[WHAT THE EXERCISE ASKS]:
No pictures in the copy, please: retype all the records exactly.

::: PROVIDED DATA

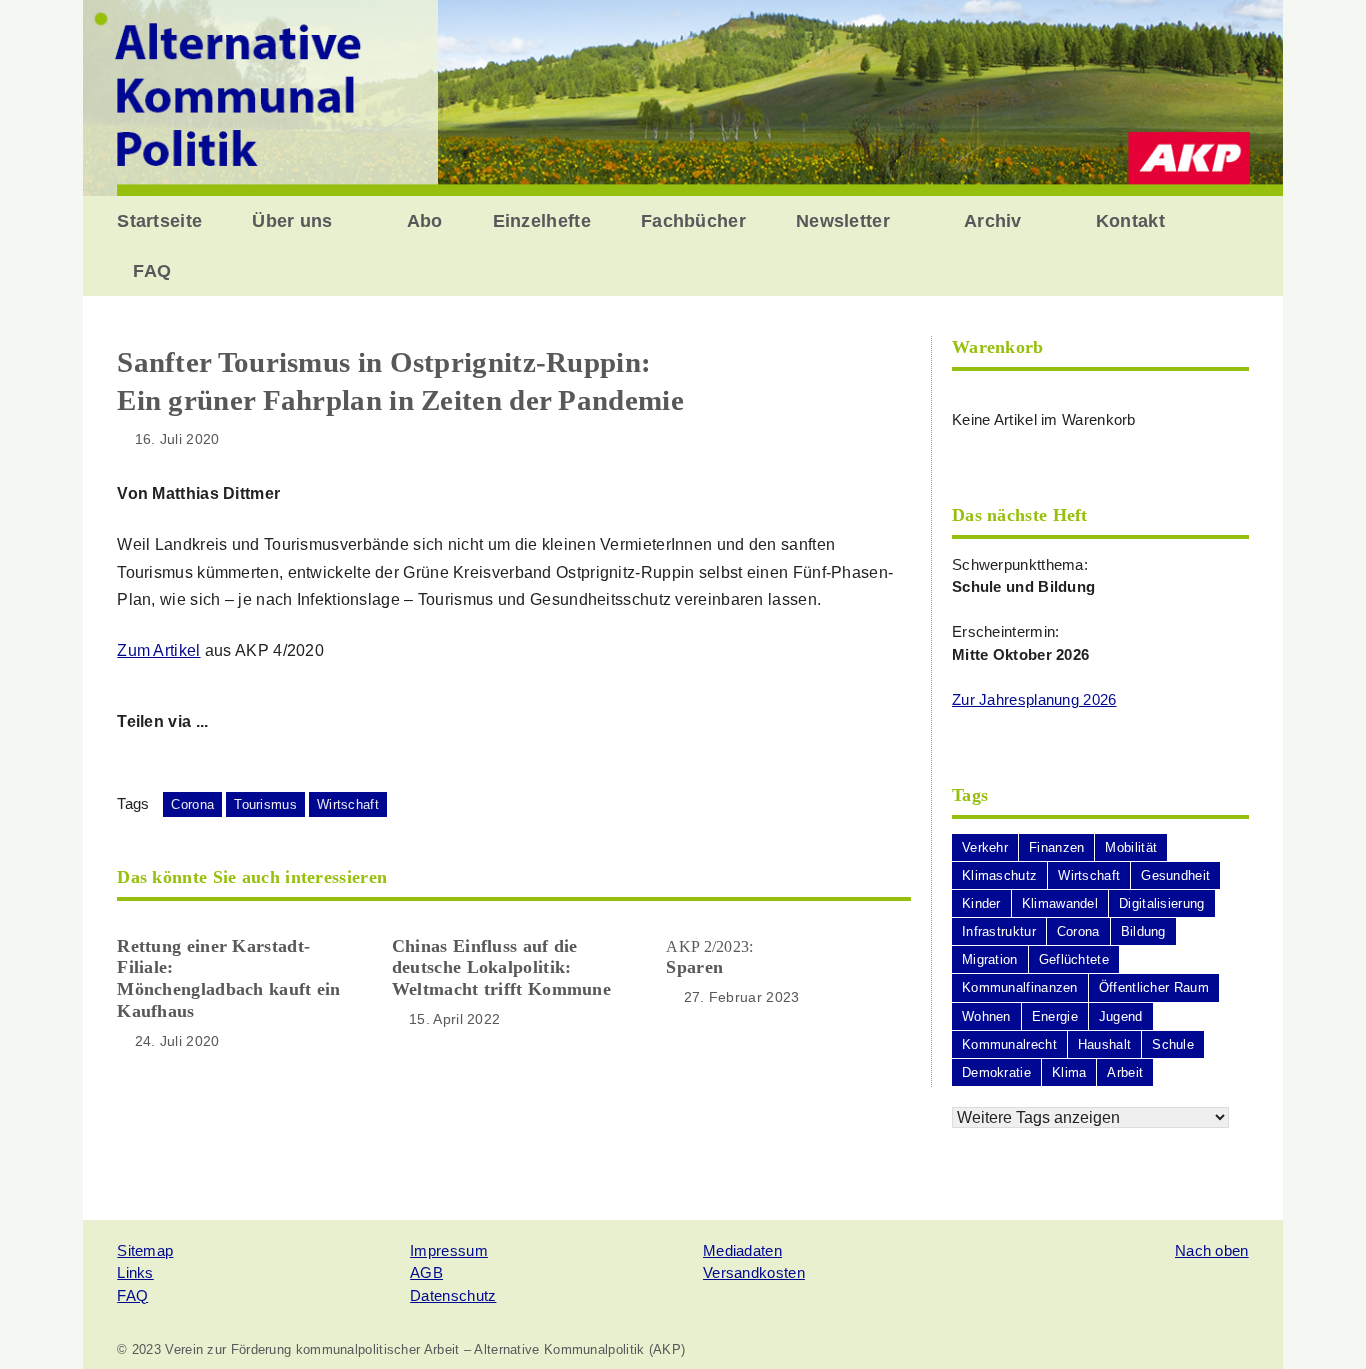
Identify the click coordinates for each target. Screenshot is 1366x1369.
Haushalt (1104, 1044)
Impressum (449, 1250)
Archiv (993, 221)
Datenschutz (453, 1295)
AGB (426, 1272)
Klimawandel (1060, 903)
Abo (425, 221)
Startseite (159, 221)
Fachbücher (693, 221)
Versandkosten (754, 1272)
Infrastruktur (999, 931)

::::::

[EXERCISE SOLUTION]:
Identify the click coordinates for each target. Screenshot is 1366x1369.
Haushalt (1104, 1044)
Impressum (449, 1250)
Archiv (993, 221)
Datenschutz (453, 1295)
AGB (426, 1272)
Klimawandel (1060, 903)
Abo (425, 221)
Startseite (159, 221)
Fachbücher (693, 221)
Versandkosten (754, 1272)
Infrastruktur (999, 931)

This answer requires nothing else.